This book on IT governance is a key resource for forward-looking executives and managers in 21st-century organizations of all sizes. There are six reasons for this:

1. The development of IT governance, which recognizes the ‘information economy’-driven convergence between business management and IT management, makes it essential for executives and managers at all levels in organizations of all sizes to understand how decisions about IT in the organization should be made and monitored and, in particular, how information security risks are best dealt with.

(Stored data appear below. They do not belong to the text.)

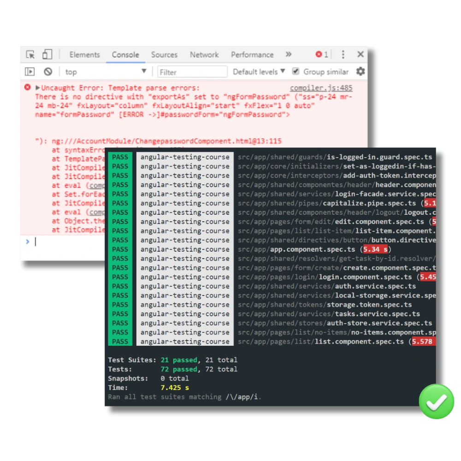Screen dimensions: 461x461
Task: Click the green checkmark badge
Action: click(x=436, y=402)
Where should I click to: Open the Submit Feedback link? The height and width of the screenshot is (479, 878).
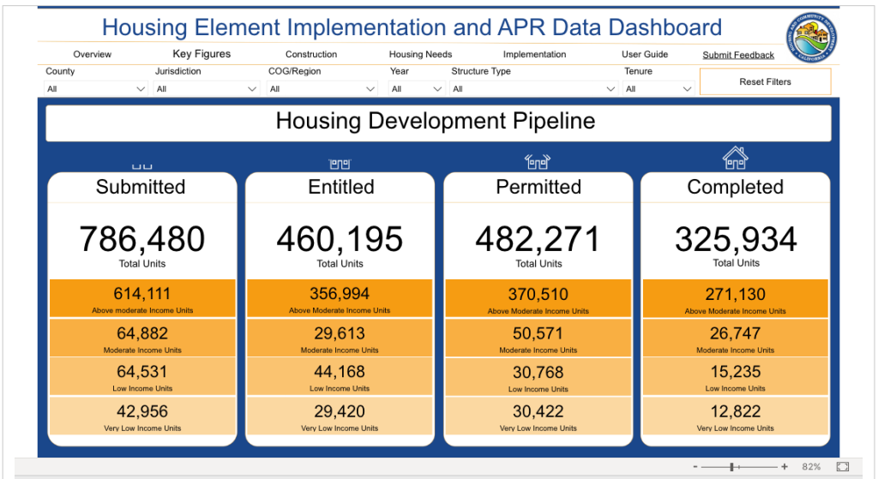point(738,56)
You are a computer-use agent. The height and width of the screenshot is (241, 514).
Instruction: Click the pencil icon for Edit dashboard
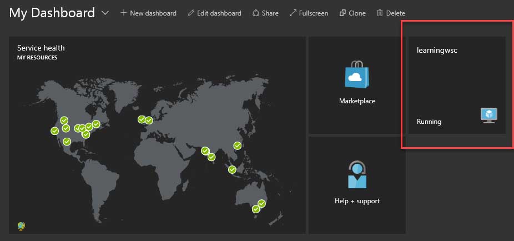pyautogui.click(x=191, y=13)
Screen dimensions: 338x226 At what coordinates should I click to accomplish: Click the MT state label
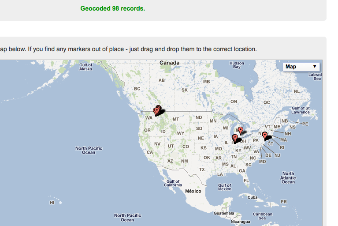(176, 119)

2. Risk management is a big issue. In the UK, the FRC’s Risk Guidance (formerly the Turnbull Guidance on internal control) gives directors of Stock Exchange-listed companies a clear responsibility to act on IT governance, on the effective management of risk in IT projects, and on computer security. The US Sarbanes–Oxley Act – and more recent SEC regulations – places a similar expectation on directors of all US listed companies. Banks and financial-sector organizations are subject to the requirements of the Bank for International Settlements (BIS) and the Basel 3.1 frameworks, particularly around operational risk – which absolutely includes information and IT risk. Information security and the challenge of delivering IT projects on time, to specification, and to budget also affect private- and public-sector organizations throughout the world.

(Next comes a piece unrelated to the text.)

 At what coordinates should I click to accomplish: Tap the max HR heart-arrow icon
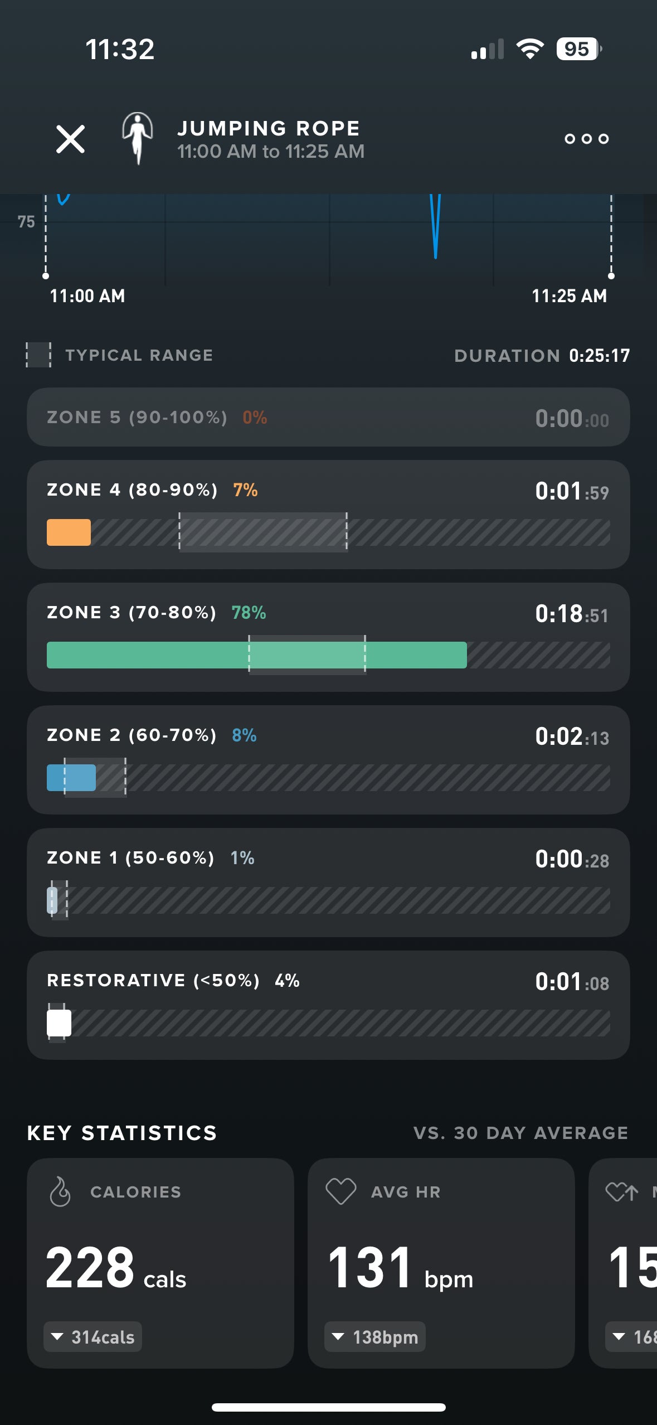pos(621,1192)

3. Particularly post-GDPR, information-related legislation and regulation are increasingly important to all organizations. Data protection, privacy and breach regulations, cyber resilience, computer misuse, and regulations around investigatory powers are part of a complex and often competing range of requirements to which directors must respond. There is, increasingly, the need for an overarching information security framework that can provide context and coherence to compliance activity worldwide.

4. As the intellectual capital value of ‘information economy’ organizations increases, their commercial viability and profitability – as well as their stock price – increasingly depend on the security, confidentiality, and integrity of their information and information assets.

5. The dramatic growth and scale of the information economy have created new, global threats and vulnerabilities for all organizations, particularly in cyberspace.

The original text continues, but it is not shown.